Di ritorno a casa, ho provato questo metodo con i miei piccioni, ma non ha funzionato.
Ed eccoci a quel tardi pomeriggio in cui, dopo il giardinaggio, ci siamo seduti tutti quanti ad un lunghissimo tavolo
per il cerimoniale del “basket”, con davanti una tazza di buonissimo thè. In un grande cesto, c’era un’infinità di
cartoncini piegati. Noi dovevamo pensare ad una parola che ritenevamo importante, poi l’avremmo pescata nel cesto,
ed il significato di quella parola si sarebbe profuso per mesi a venire. Pensai “armonia”. Ne avevo un bisogno folle.

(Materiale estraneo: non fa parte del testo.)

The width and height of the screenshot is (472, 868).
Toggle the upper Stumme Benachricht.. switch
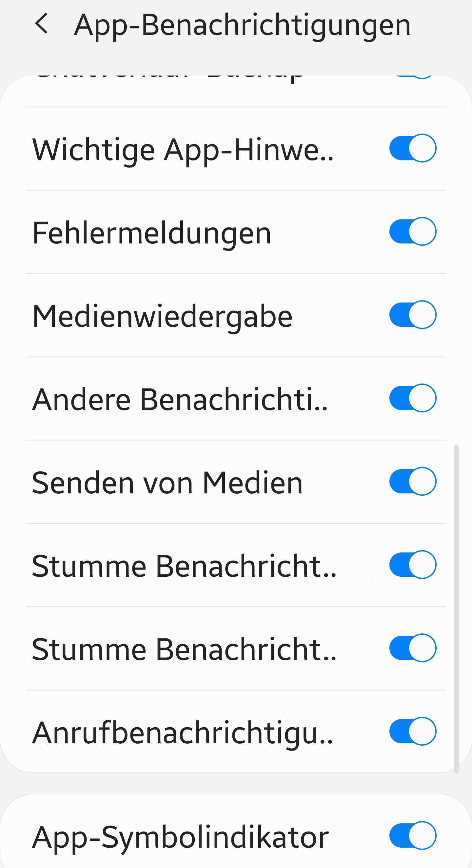(412, 565)
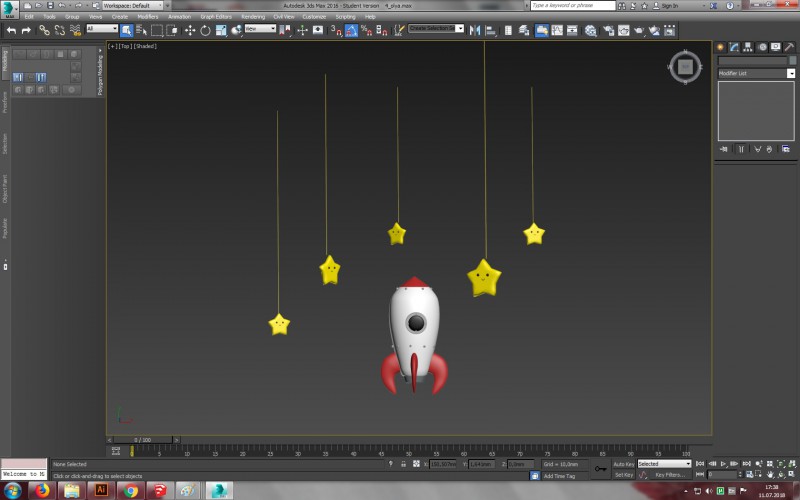Open the Create Selection Set dropdown
The width and height of the screenshot is (800, 500).
pyautogui.click(x=436, y=29)
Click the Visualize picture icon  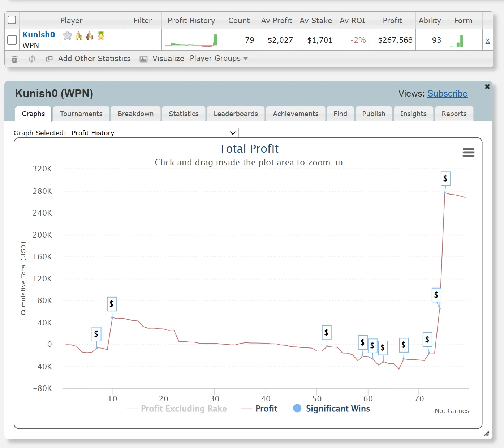point(143,59)
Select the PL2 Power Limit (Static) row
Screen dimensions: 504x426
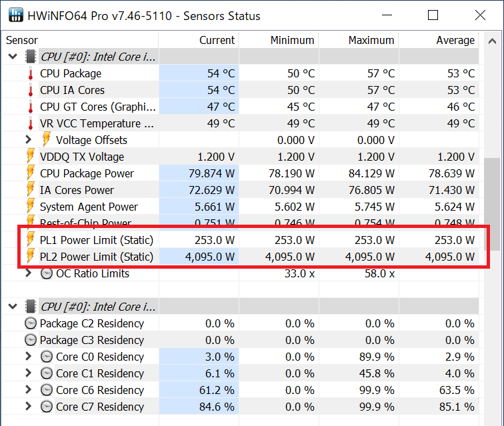click(x=97, y=257)
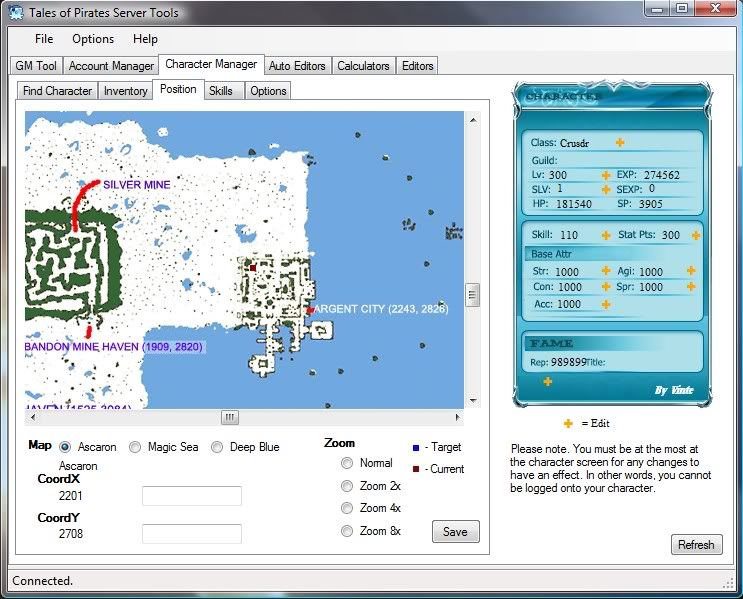743x599 pixels.
Task: Open the Options menu
Action: 93,39
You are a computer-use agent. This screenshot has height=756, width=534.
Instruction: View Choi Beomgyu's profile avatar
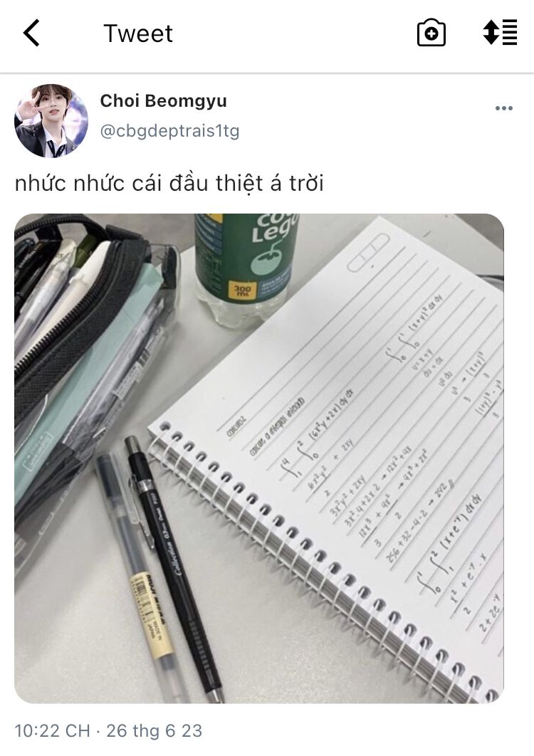[x=51, y=121]
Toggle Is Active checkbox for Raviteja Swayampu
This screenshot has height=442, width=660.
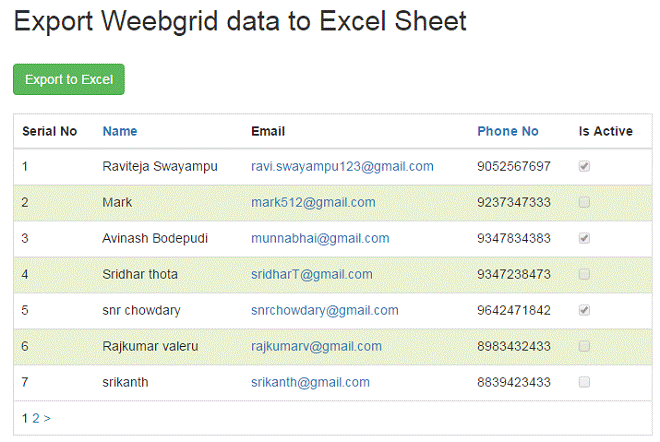point(585,166)
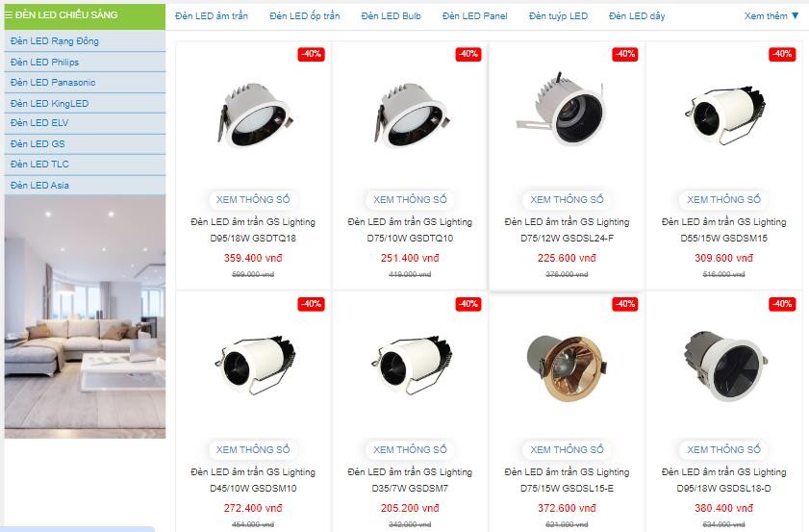View specs button for GSDSL18-D lamp
This screenshot has width=809, height=532.
click(723, 450)
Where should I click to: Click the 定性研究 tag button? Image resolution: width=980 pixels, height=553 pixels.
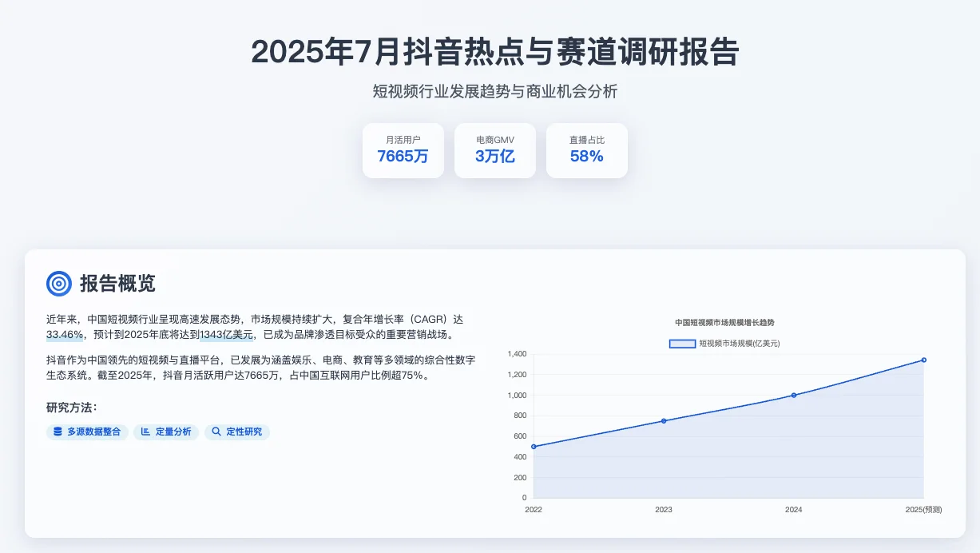237,432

Al mio turno, infilai la mano nel fondo fra le miriadi di bigliettini e pescai il mio: su un cartoncino azzurro-blu era
scritto “HARMONY”.
Sono zittita per lo stupore, poi ho esclamato: “Non ci posso credere, è la parola che ho chiesto, non ci posso credere,
no, non ci posso credere ma .. non potrebbe durare tutto l’anno?” Qualcuno ha risposto: “Ma certo” – “Non potrebbe
durare anche l’anno prossimo, magari due o tre anni?” e qualcuno ha risposto: “Durerà tutto il tempo in cui tu lo
vorrai far durare”.
Instupidita e incredula, sono “ritornata in me” solo quando la mia vicina ha chiesto dolcemente: “Potresti ora per
favore passarmi il basket?”.
Ho ancora il cartoncino e lo devo ancora incorniciare.